We did succeed further, however, in isolating two Y-SNPs for which descendants of our second major Acree progenitor, who immigrated to Colonial Maryland, can henceforth test to verify descent from him. Two Y-SNPs are required in this case because we do not yet know which of them performs differentiation. We accomplished this with the serious disadvantage of having a far smaller matching group to test, consisting of only four descendants. Yet, it validated our methodology. If a new project participant does not know which of the two Acree progenitors was his, he can find out by testing inexpensively for these two Y-SNPs and for A2156.

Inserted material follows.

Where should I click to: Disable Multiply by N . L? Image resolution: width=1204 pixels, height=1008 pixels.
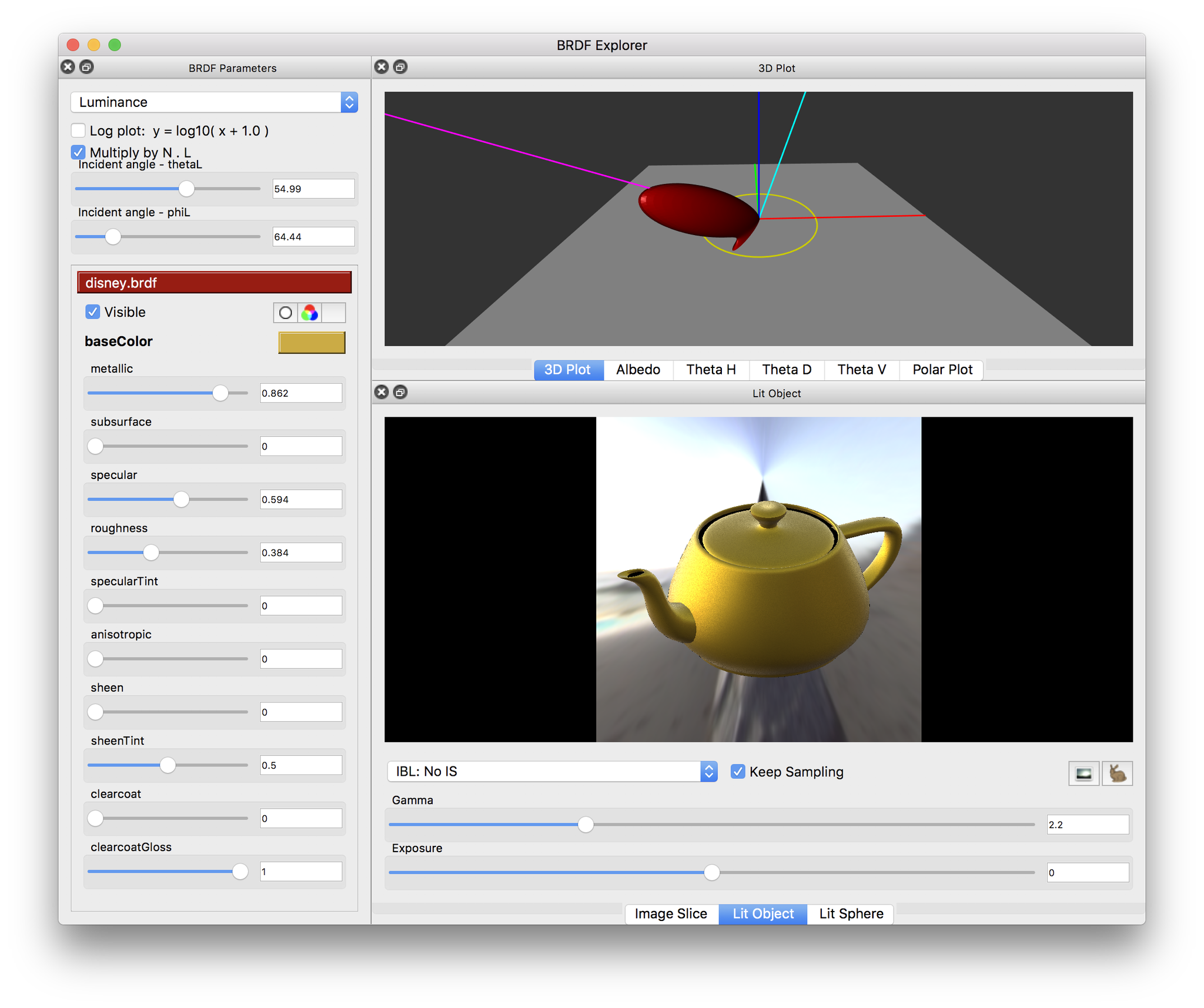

Our strategy can be used by any ONS having an associated Y-DNA surname study at FTDNA. It is first essential to find two men who barely match each other in their Y-STR comparisons - one who descends from an outstanding progenitor and the other, presumably with a different surname, who does not. They must take Big-Y tests to isolate Y-SNPs that the first possesses but the second lacks. Other descendants of the progenitor can then test for possession of the new-found YSNPs to identify those that are genealogically relevant and therefore capable of verifying descent. Independent analysis by administrators of the relevant haplogroup project and/or FGC may be needed, but FTDNA has been continually improving its own Big-Y matching capabilities.